Written instruction: Take every row from the line containing "Given: Click the PROJ column header" down to the end of the rows and write it out again, replacing "column header" with "column heading" and changing nothing else. Leave the pictures out of your answer.

## BEGIN

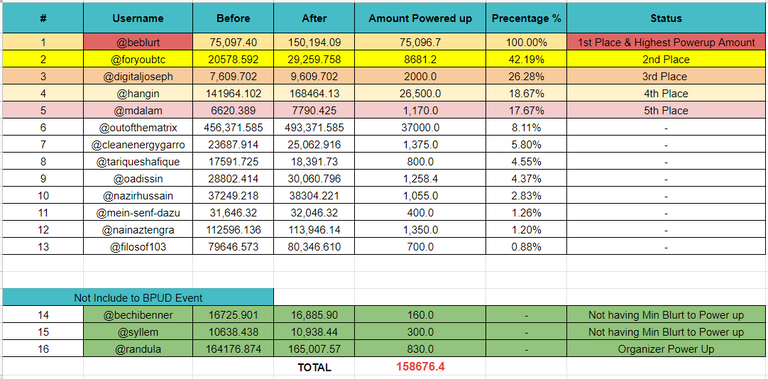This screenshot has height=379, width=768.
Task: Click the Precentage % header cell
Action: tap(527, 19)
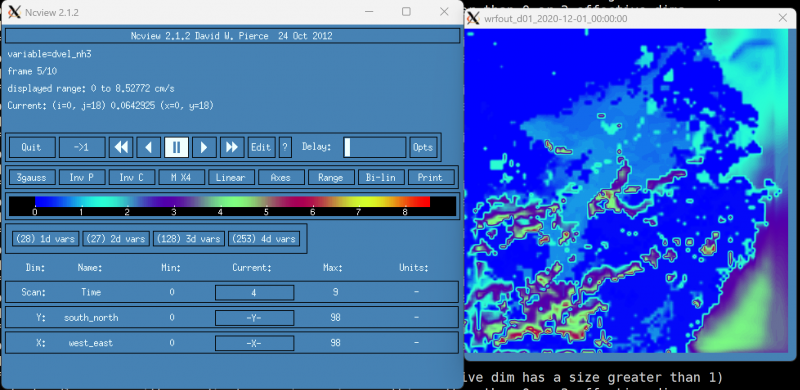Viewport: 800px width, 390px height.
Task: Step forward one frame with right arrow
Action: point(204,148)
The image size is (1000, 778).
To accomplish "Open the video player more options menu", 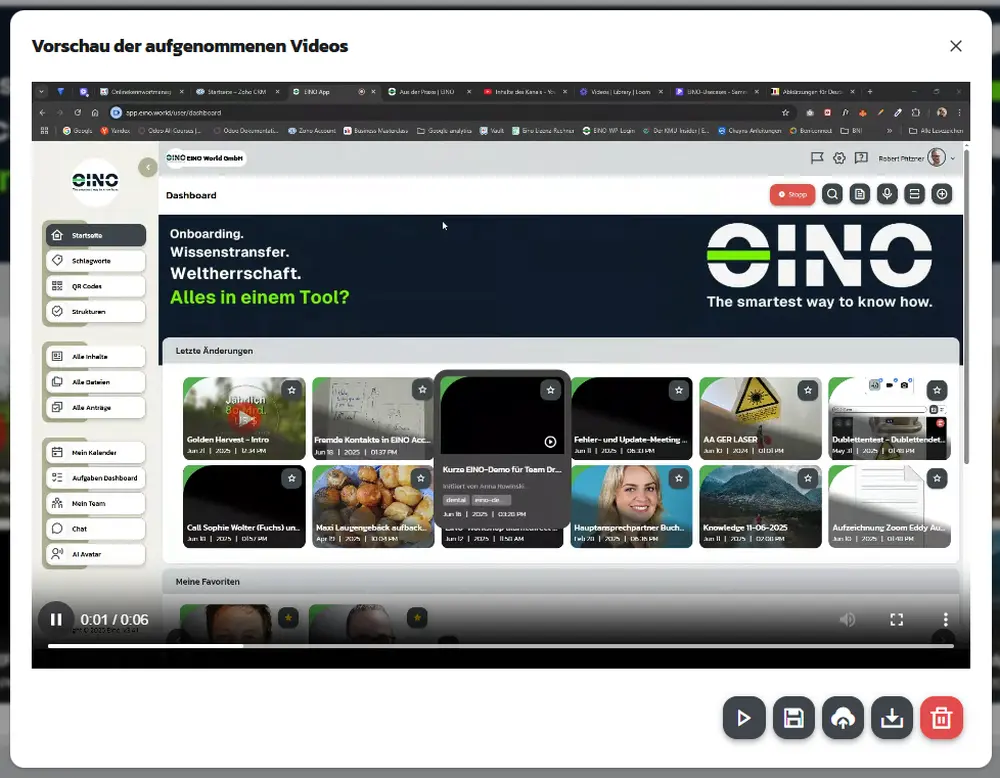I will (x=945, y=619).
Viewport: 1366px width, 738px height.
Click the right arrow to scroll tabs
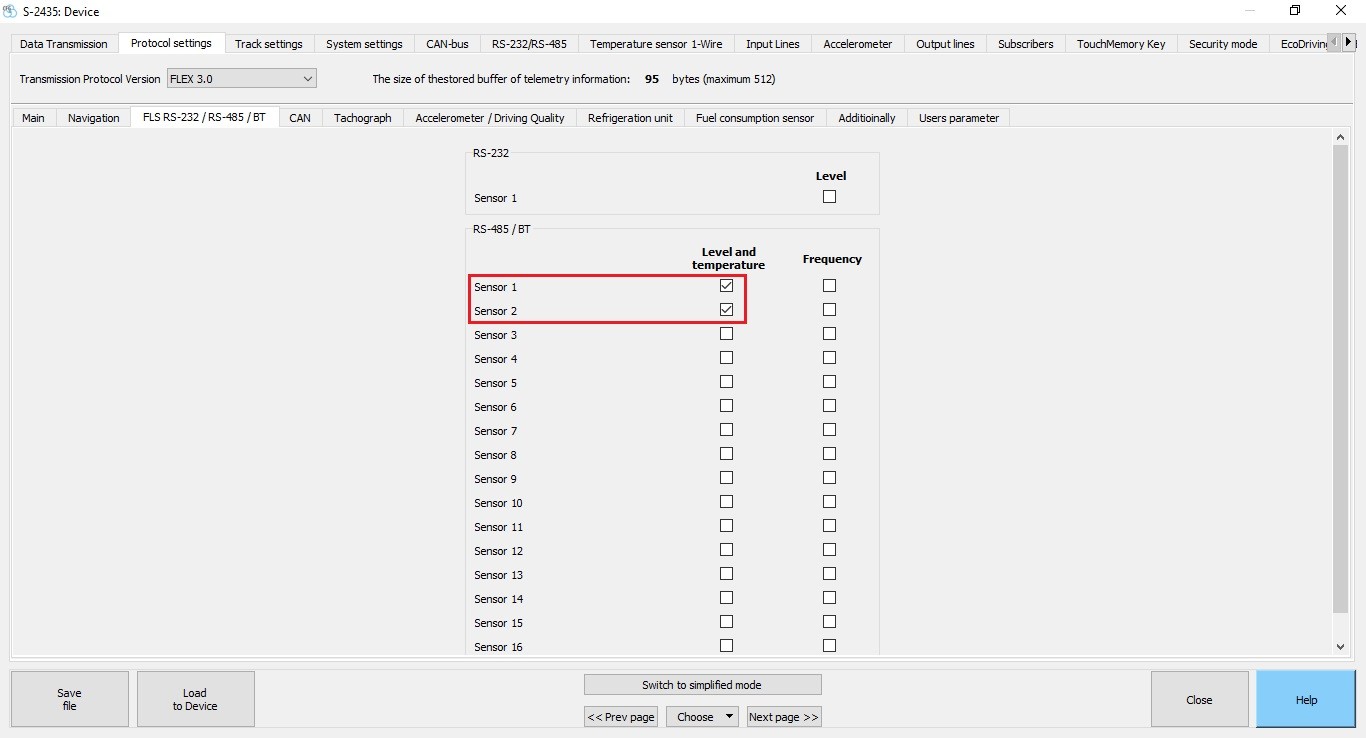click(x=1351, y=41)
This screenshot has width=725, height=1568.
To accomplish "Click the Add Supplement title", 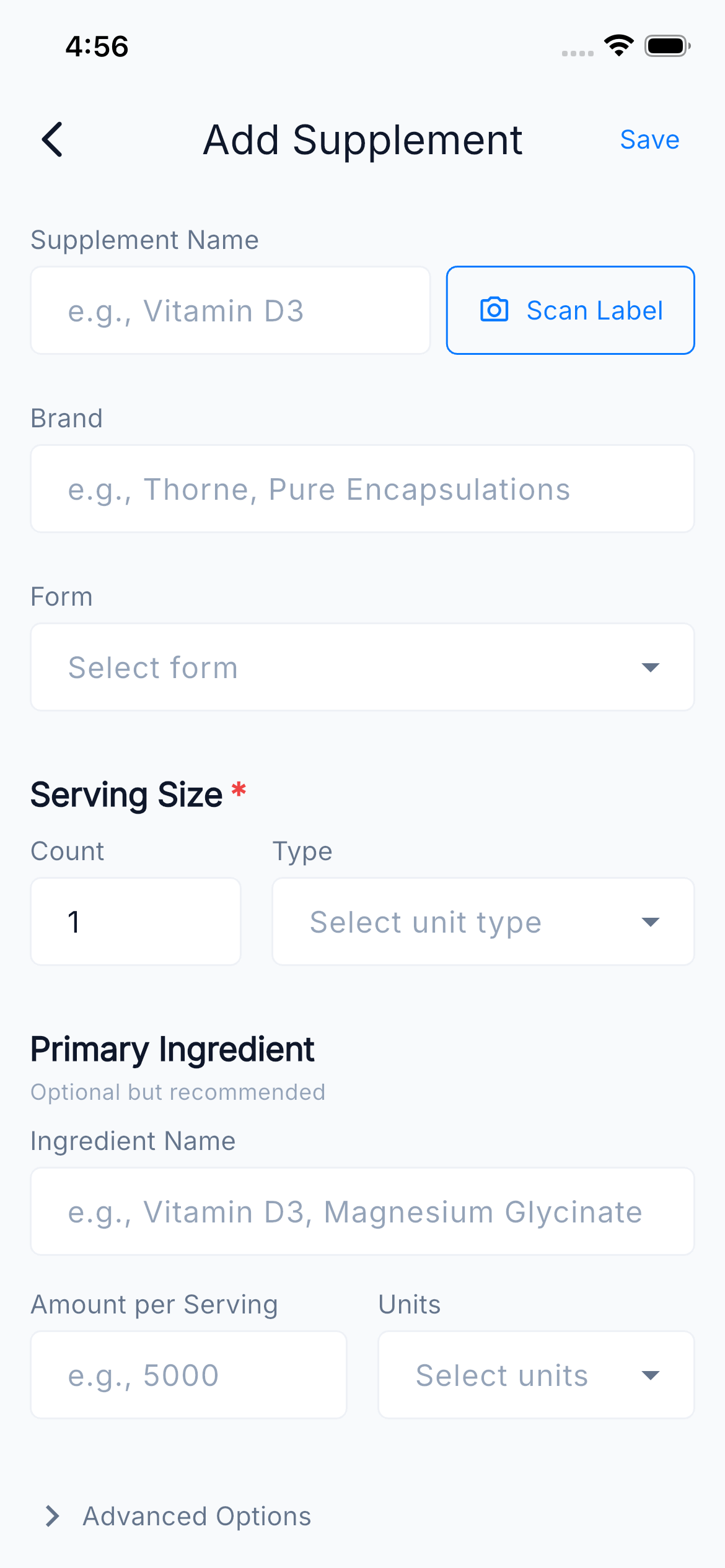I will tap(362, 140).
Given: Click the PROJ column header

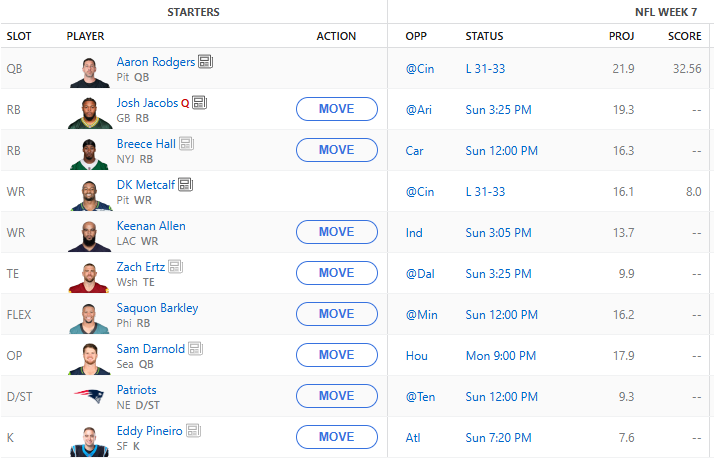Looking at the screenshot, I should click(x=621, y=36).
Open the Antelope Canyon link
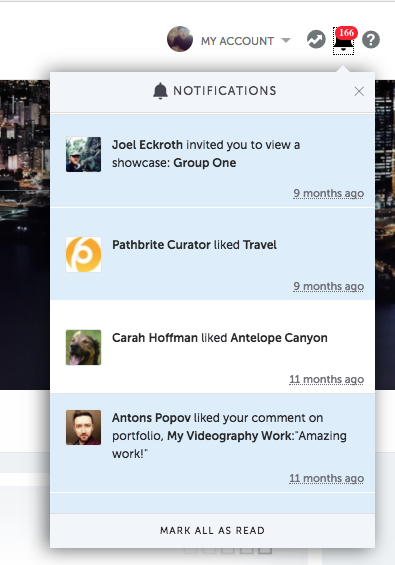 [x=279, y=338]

## END

Solved problem:
Given: Click the PROJ column heading

Looking at the screenshot, I should click(x=621, y=36).
Open the Antelope Canyon link
 [x=279, y=338]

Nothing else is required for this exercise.